____ INPUT RECORDS

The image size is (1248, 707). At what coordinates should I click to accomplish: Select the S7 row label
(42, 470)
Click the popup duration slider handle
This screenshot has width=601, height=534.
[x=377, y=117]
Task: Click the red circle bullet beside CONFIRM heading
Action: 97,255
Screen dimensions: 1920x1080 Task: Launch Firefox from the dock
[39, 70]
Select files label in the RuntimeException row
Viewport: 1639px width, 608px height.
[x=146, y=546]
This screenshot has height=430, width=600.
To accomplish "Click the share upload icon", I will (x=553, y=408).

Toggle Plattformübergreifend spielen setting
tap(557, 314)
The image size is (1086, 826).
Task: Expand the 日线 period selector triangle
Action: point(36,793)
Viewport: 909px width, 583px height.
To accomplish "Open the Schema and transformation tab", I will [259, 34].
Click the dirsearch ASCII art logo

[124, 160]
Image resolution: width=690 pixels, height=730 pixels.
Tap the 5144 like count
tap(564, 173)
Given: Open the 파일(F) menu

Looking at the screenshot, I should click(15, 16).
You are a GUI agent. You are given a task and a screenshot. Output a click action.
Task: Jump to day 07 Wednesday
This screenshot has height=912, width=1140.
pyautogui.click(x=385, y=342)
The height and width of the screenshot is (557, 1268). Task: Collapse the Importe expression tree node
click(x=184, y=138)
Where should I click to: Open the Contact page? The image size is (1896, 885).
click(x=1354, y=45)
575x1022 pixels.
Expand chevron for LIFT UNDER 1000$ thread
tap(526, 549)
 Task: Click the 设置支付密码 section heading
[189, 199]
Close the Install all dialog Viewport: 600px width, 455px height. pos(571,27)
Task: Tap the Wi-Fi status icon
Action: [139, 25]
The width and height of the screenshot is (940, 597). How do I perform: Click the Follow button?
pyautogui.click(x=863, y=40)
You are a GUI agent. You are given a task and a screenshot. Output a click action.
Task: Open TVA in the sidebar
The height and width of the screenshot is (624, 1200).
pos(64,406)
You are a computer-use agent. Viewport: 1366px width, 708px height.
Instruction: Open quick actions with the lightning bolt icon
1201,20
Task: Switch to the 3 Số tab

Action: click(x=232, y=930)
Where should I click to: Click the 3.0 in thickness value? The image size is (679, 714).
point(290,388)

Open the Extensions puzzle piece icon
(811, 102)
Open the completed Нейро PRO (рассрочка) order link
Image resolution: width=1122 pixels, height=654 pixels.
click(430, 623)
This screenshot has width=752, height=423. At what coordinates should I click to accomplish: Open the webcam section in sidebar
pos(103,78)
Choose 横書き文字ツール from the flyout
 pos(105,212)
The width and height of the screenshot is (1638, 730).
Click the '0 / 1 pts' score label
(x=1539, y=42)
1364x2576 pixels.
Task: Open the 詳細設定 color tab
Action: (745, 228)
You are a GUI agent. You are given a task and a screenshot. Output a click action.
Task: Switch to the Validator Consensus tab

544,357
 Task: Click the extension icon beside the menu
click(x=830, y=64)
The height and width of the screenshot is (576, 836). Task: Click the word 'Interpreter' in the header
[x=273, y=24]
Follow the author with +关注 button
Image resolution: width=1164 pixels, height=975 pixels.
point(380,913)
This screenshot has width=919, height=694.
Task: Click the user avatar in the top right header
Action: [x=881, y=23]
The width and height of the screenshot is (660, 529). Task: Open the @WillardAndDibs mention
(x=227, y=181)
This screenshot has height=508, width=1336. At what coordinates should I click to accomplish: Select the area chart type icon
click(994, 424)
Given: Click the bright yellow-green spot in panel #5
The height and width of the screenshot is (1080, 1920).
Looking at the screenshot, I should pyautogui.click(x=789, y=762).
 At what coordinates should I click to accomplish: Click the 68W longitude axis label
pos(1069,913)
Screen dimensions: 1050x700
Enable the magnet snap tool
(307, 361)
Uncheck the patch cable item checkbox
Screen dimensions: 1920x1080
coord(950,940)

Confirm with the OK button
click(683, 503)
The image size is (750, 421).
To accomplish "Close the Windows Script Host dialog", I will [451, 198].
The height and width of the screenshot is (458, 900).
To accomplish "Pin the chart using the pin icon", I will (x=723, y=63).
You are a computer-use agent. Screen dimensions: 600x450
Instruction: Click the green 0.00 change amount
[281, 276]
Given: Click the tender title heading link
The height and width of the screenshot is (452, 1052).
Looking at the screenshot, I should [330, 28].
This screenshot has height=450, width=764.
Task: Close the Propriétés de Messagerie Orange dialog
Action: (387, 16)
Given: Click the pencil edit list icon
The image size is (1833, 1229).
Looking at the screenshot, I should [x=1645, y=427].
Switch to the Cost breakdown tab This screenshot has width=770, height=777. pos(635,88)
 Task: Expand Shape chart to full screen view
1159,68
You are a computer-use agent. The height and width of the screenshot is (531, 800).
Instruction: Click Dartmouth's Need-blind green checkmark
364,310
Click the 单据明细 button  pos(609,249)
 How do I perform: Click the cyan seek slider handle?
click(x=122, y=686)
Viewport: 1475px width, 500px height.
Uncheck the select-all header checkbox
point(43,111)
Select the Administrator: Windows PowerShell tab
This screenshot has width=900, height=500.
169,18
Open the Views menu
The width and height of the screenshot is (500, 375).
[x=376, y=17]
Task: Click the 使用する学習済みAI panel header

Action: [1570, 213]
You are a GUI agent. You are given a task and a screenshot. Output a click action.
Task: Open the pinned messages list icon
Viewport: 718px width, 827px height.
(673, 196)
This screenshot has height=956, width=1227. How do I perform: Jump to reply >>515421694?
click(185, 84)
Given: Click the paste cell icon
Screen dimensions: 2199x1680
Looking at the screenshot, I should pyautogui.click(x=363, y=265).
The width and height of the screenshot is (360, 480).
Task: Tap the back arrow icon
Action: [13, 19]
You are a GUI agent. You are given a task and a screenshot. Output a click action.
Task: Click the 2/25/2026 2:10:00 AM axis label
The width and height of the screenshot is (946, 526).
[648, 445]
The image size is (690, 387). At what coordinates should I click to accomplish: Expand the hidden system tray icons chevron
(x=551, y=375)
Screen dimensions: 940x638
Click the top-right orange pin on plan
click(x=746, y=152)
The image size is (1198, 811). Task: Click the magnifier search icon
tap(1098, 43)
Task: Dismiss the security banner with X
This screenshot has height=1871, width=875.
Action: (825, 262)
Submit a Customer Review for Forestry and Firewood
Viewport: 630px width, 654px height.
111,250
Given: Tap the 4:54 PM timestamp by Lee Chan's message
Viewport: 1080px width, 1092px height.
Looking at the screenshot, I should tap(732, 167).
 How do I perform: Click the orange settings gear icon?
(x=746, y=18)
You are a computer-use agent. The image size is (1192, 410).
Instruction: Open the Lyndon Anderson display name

________

● TASK ITEM
Copy all of the data. Keep every word exactly as it is.

● ANSWER TO THE EXERCISE
The image size is (1248, 707). At what coordinates should I click to accomplish: Select the S7 row label
(42, 470)
Click the popup duration slider handle
This screenshot has width=601, height=534.
[x=377, y=117]
Task: Click the red circle bullet beside CONFIRM heading
Action: 97,255
Screen dimensions: 1920x1080 Task: Launch Firefox from the dock
[39, 70]
Select files label in the RuntimeException row
Viewport: 1639px width, 608px height.
[x=146, y=546]
This screenshot has height=430, width=600.
To accomplish "Click the share upload icon", I will (x=553, y=408).

Toggle Plattformübergreifend spielen setting
tap(557, 314)
The image size is (1086, 826).
Task: Expand the 日线 period selector triangle
Action: point(36,793)
Viewport: 909px width, 583px height.
To accomplish "Open the Schema and transformation tab", I will [259, 34].
Click the dirsearch ASCII art logo

[124, 160]
Image resolution: width=690 pixels, height=730 pixels.
Tap the 5144 like count
tap(564, 173)
Given: Open the 파일(F) menu

Looking at the screenshot, I should click(15, 16).
You are a GUI agent. You are given a task and a screenshot. Output a click action.
Task: Jump to day 07 Wednesday
This screenshot has height=912, width=1140.
pyautogui.click(x=385, y=342)
The height and width of the screenshot is (557, 1268). Task: Collapse the Importe expression tree node
click(x=184, y=138)
Where should I click to: Open the Contact page? The image size is (1896, 885).
click(x=1354, y=45)
575x1022 pixels.
Expand chevron for LIFT UNDER 1000$ thread
tap(526, 549)
 Task: Click the 设置支付密码 section heading
[189, 199]
Close the Install all dialog Viewport: 600px width, 455px height. pos(571,27)
Task: Tap the Wi-Fi status icon
Action: [139, 25]
The width and height of the screenshot is (940, 597). How do I perform: Click the Follow button?
pyautogui.click(x=863, y=40)
You are a GUI agent. You are given a task and a screenshot. Output a click action.
Task: Open TVA in the sidebar
The height and width of the screenshot is (624, 1200).
pos(64,406)
You are a computer-use agent. Viewport: 1366px width, 708px height.
Instruction: Open quick actions with the lightning bolt icon
1201,20
Task: Switch to the 3 Số tab

Action: click(x=232, y=930)
Where should I click to: Click the 3.0 in thickness value? The image size is (679, 714).
point(290,388)

Open the Extensions puzzle piece icon
(811, 102)
Open the completed Нейро PRO (рассрочка) order link
Image resolution: width=1122 pixels, height=654 pixels.
click(430, 623)
This screenshot has width=752, height=423. At what coordinates should I click to accomplish: Open the webcam section in sidebar
pos(103,78)
Choose 横書き文字ツール from the flyout
 pos(105,212)
The width and height of the screenshot is (1638, 730).
Click the '0 / 1 pts' score label
(x=1539, y=42)
1364x2576 pixels.
Task: Open the 詳細設定 color tab
Action: (745, 228)
You are a GUI agent. You are given a task and a screenshot. Output a click action.
Task: Switch to the Validator Consensus tab

544,357
 Task: Click the extension icon beside the menu
click(x=830, y=64)
The height and width of the screenshot is (576, 836). Task: Click the word 'Interpreter' in the header
[x=273, y=24]
Follow the author with +关注 button
Image resolution: width=1164 pixels, height=975 pixels.
point(380,913)
This screenshot has width=919, height=694.
Task: Click the user avatar in the top right header
Action: [x=881, y=23]
The width and height of the screenshot is (660, 529). Task: Open the @WillardAndDibs mention
(x=227, y=181)
This screenshot has height=508, width=1336. At what coordinates should I click to accomplish: Select the area chart type icon
click(994, 424)
Given: Click the bright yellow-green spot in panel #5
The height and width of the screenshot is (1080, 1920).
Looking at the screenshot, I should pyautogui.click(x=789, y=762).
 At what coordinates should I click to accomplish: Click the 68W longitude axis label
pos(1069,913)
Screen dimensions: 1050x700
Enable the magnet snap tool
(307, 361)
Uncheck the patch cable item checkbox
Screen dimensions: 1920x1080
coord(950,940)

Confirm with the OK button
click(683, 503)
The image size is (750, 421).
To accomplish "Close the Windows Script Host dialog", I will [451, 198].
The height and width of the screenshot is (458, 900).
To accomplish "Pin the chart using the pin icon", I will (x=723, y=63).
You are a computer-use agent. Screen dimensions: 600x450
Instruction: Click the green 0.00 change amount
[281, 276]
Given: Click the tender title heading link
The height and width of the screenshot is (452, 1052).
Looking at the screenshot, I should [330, 28].
This screenshot has height=450, width=764.
Task: Close the Propriétés de Messagerie Orange dialog
Action: (387, 16)
Given: Click the pencil edit list icon
The image size is (1833, 1229).
Looking at the screenshot, I should [x=1645, y=427].
Switch to the Cost breakdown tab This screenshot has width=770, height=777. pos(635,88)
 Task: Expand Shape chart to full screen view
1159,68
You are a computer-use agent. The height and width of the screenshot is (531, 800).
Instruction: Click Dartmouth's Need-blind green checkmark
364,310
Click the 单据明细 button  pos(609,249)
 How do I perform: Click the cyan seek slider handle?
click(x=122, y=686)
Viewport: 1475px width, 500px height.
Uncheck the select-all header checkbox
point(43,111)
Select the Administrator: Windows PowerShell tab
This screenshot has width=900, height=500.
169,18
Open the Views menu
The width and height of the screenshot is (500, 375).
[x=376, y=17]
Task: Click the 使用する学習済みAI panel header

Action: [1570, 213]
You are a GUI agent. You are given a task and a screenshot. Output a click action.
Task: Open the pinned messages list icon
Viewport: 718px width, 827px height.
(673, 196)
This screenshot has height=956, width=1227. How do I perform: Jump to reply >>515421694?
click(185, 84)
Given: Click the paste cell icon
Screen dimensions: 2199x1680
Looking at the screenshot, I should pyautogui.click(x=363, y=265).
The width and height of the screenshot is (360, 480).
Task: Tap the back arrow icon
Action: [13, 19]
You are a GUI agent. You are given a task and a screenshot. Output a click action.
Task: Click the 2/25/2026 2:10:00 AM axis label
The width and height of the screenshot is (946, 526).
[648, 445]
The image size is (690, 387). At what coordinates should I click to accomplish: Expand the hidden system tray icons chevron
(x=551, y=375)
Screen dimensions: 940x638
Click the top-right orange pin on plan
click(x=746, y=152)
The image size is (1198, 811). Task: Click the magnifier search icon
tap(1098, 43)
Task: Dismiss the security banner with X
This screenshot has height=1871, width=875.
Action: (825, 262)
Submit a Customer Review for Forestry and Firewood
Viewport: 630px width, 654px height.
111,250
Given: Tap the 4:54 PM timestamp by Lee Chan's message
Viewport: 1080px width, 1092px height.
Looking at the screenshot, I should tap(732, 167).
 How do I perform: Click the orange settings gear icon?
(x=746, y=18)
You are a computer-use agent. The image size is (1192, 410).
Instruction: Open the Lyndon Anderson display name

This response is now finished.